Aunque sea dificil de explicar, la comisión que en la noche del martes fue a negociar con la Administración para soslayar la huelga no llevaba en realidad el mandato de desconvocarla aunque se hubiera alcanzado el acuerdo. Los controladores aéreos hacían así alarde de una prepotencia basada en que la programación de los servicios mínimos de estas características no se hace inmediatamente y contaban, pues, con la inercia de las medidas precautorias que la Administración debía adoptar anticipadamente. Mal gesto, pues, el de este colectivo que parece no valorar los costes que generan sus acciones sobre la ciudadanía. Para ellos, que son un pequeño colectivo, no habría sido tanto esfuerzo, caso de haber alcanzado un entendimiento con los representantes gubernamentales, haber telefoneado a los doscientos profesionales para comunicarles esa noche la anulación de la convocatoria de huelga. Y si de todos modos eso les habría de suponer un esfuerzo, parece que el incómodo no es en todo caso comparable al daño que podrían acarrear a miles de usuarios ajenos a sus disputas.

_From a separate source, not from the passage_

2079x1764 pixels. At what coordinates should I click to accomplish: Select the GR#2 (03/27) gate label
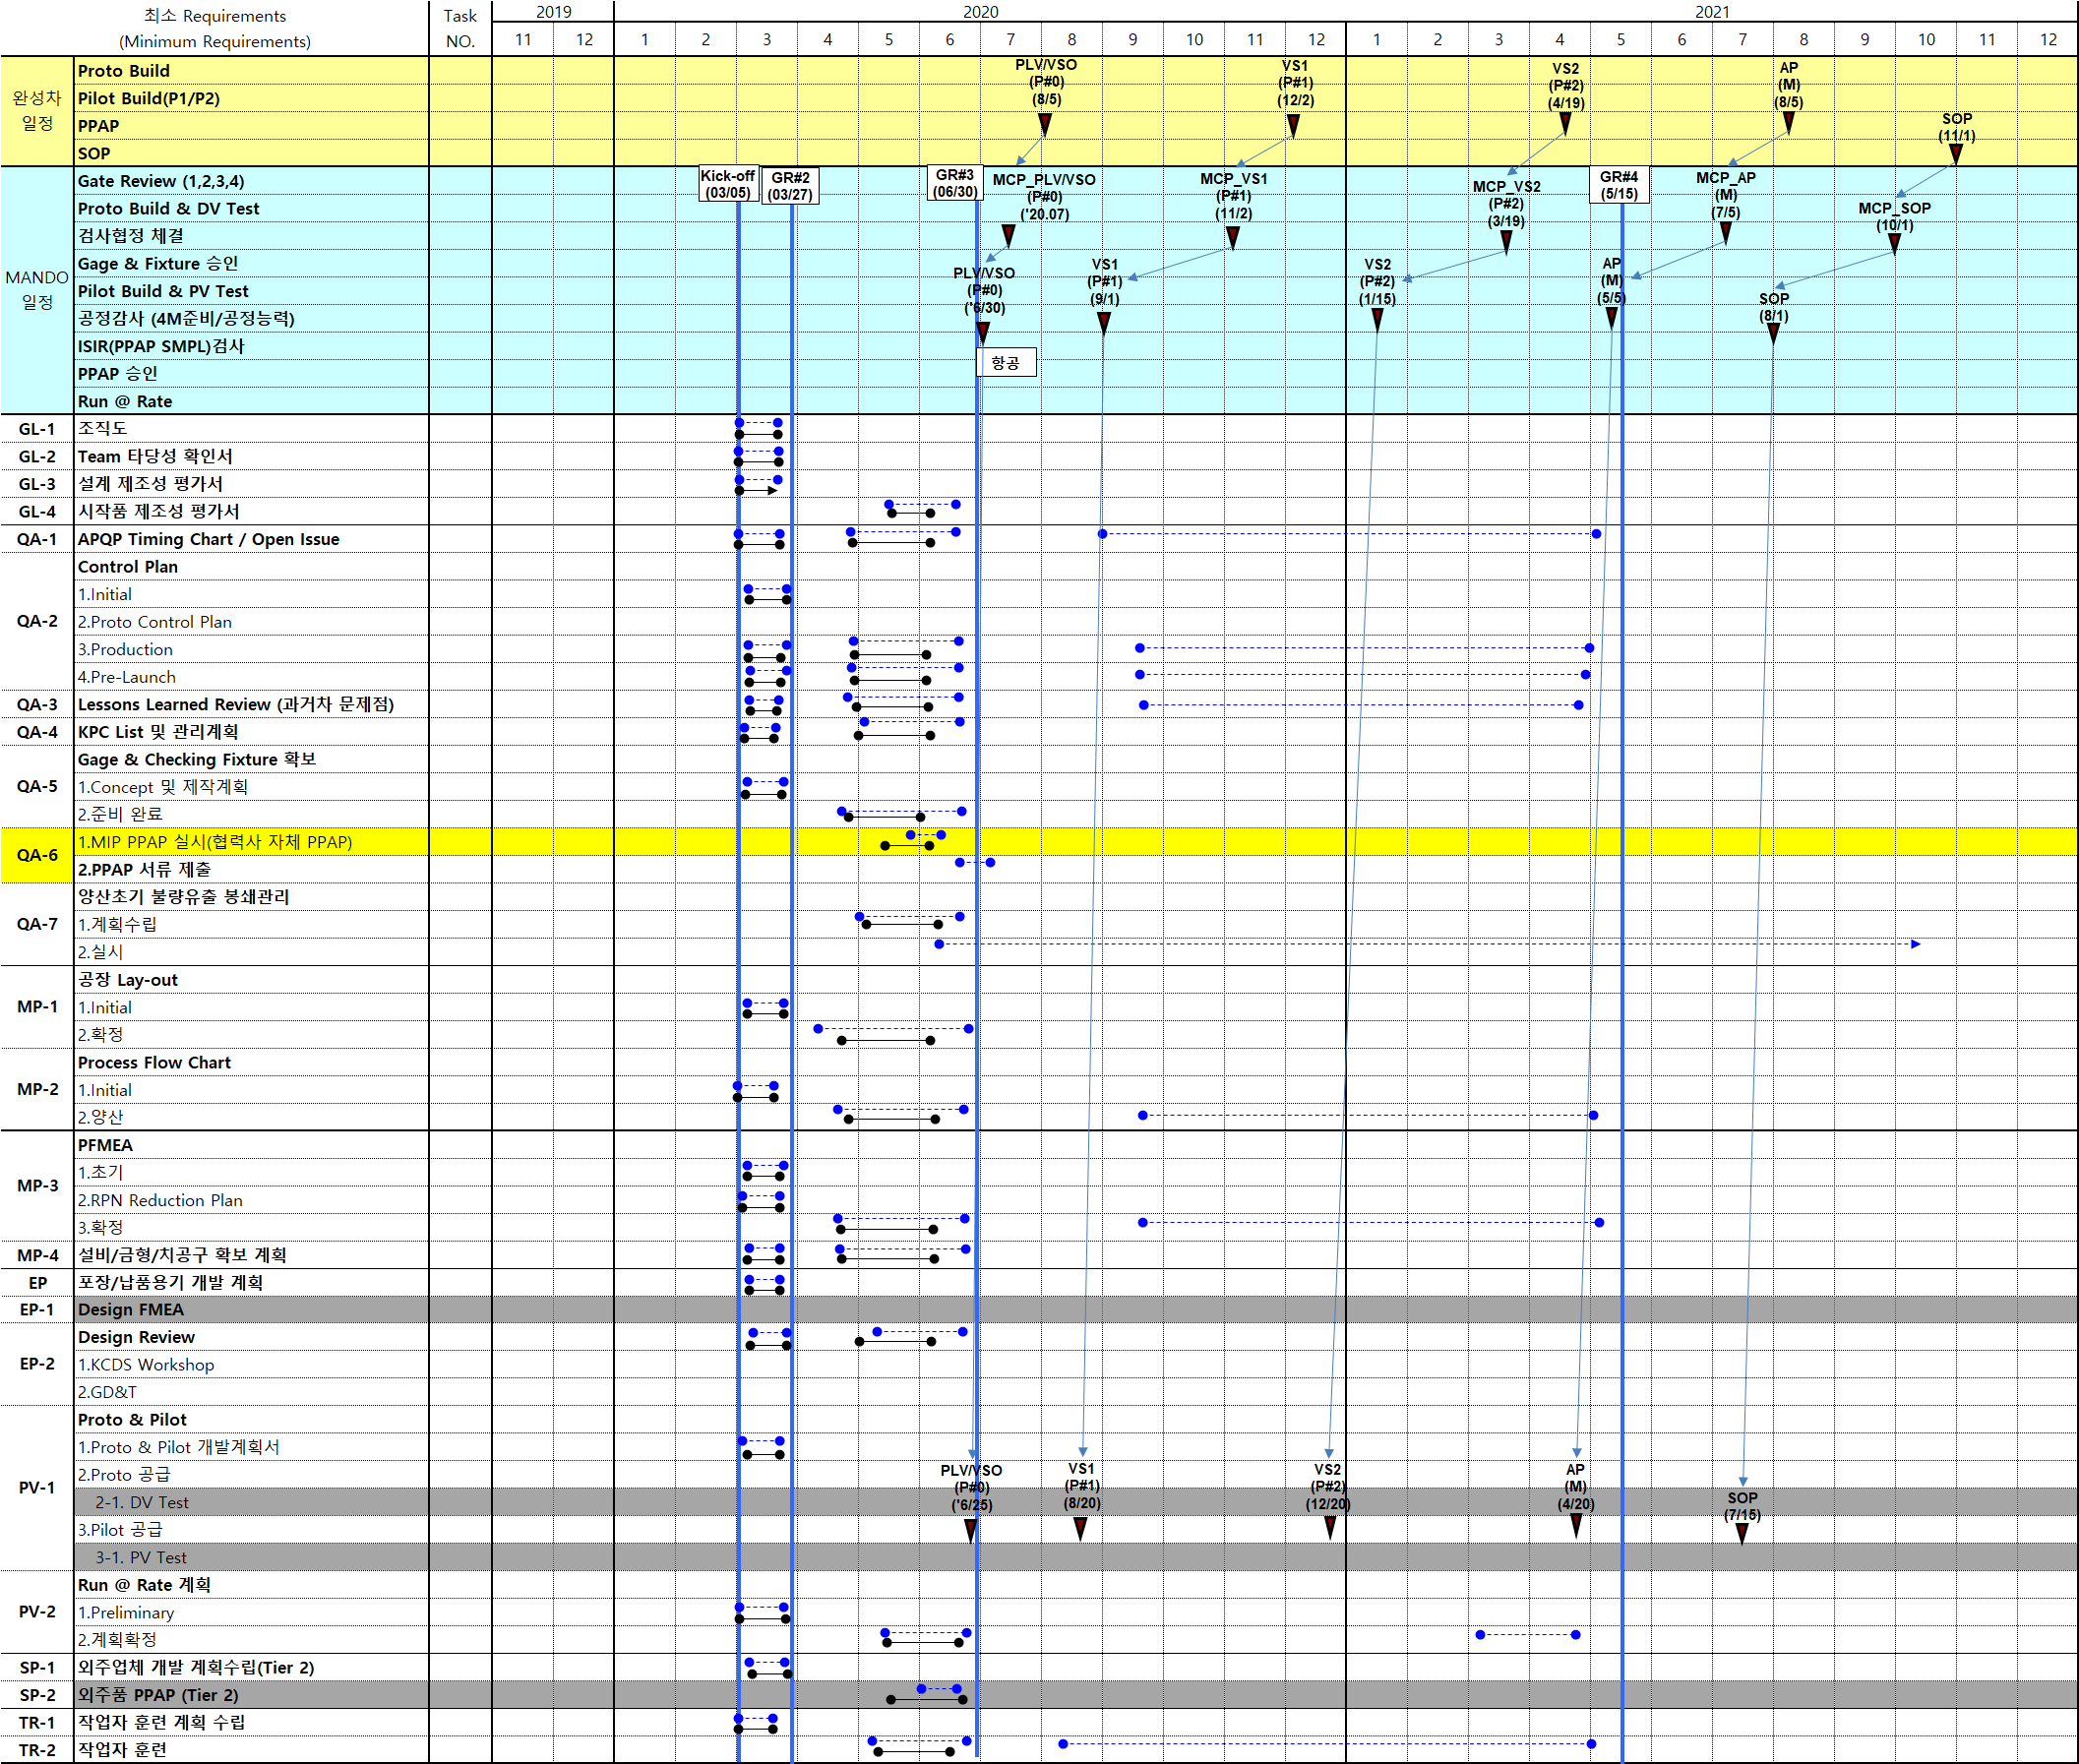pyautogui.click(x=790, y=186)
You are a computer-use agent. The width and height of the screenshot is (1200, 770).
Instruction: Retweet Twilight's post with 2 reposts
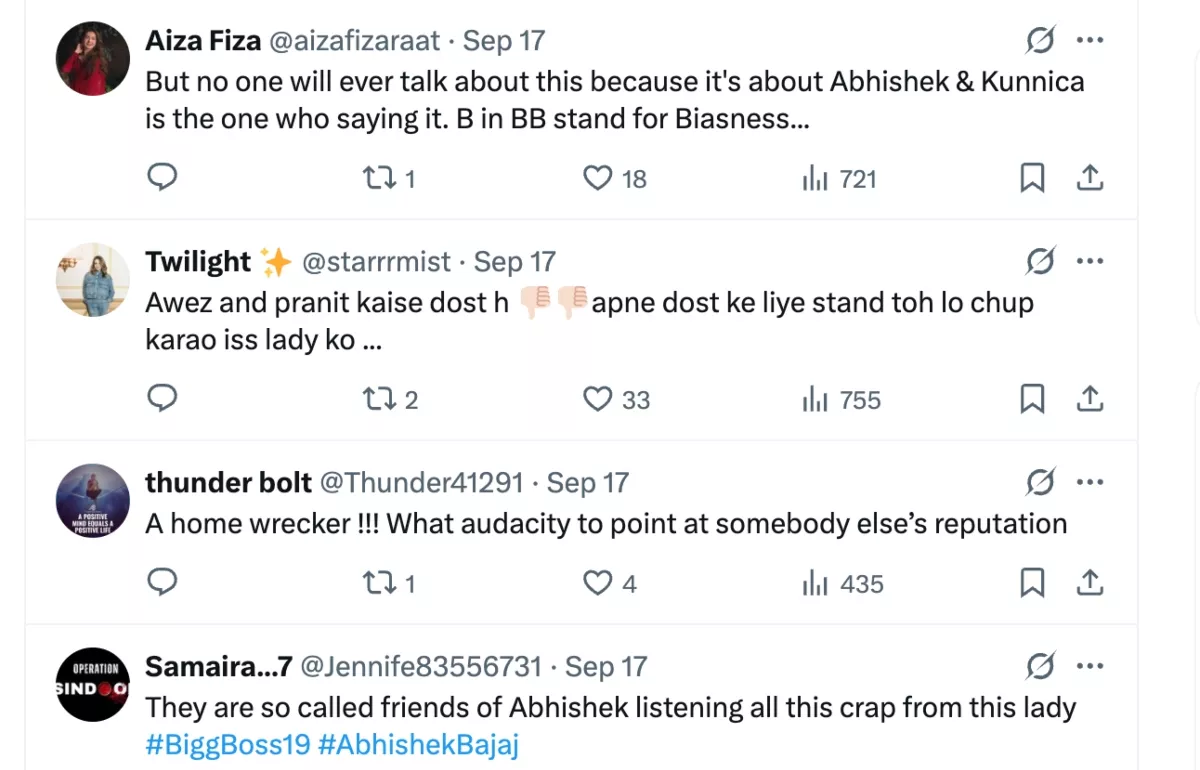click(x=378, y=399)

Finalmente, la cuestión que queda en el aire -o sobre la tierra- es la licitud de que cualquier colectivo, por reducido que sea, haga uso de sus derechos de reivindicación laboral aun a costa de repercusiones tan vastas y numéricamente desproporcionadas. ¿Tienen derecho dos centenares de profesionales a provocar un caos como el generado en todo conflicto que afecta al transporte aéreo? ¿No sería conveniente, a la vista de las desmesuras e incongruencias que se derivan de este caso, instrumentar una normativa adecuada que regule el ejercicio de la huelga en aquellos servicios que pueden provocar un grave daño a los intereses nacionales? Precedentes hay en otros países en donde la prepotencia que a los controladores presta su función encontró una respuesta igualmente prepotente. Sin necesidad de recurrir a ese extremo, cabe, sin embargo, afirmar que tanto la Administración, de un lado, como las organizaciones sindicales y profesionales, de otro, tienen ante sí la obligación de encontrar una solución a estos conflictos y, en cualquier caso, corregir de inmediato la rigidez e irresponsabilidad de sus decisiones.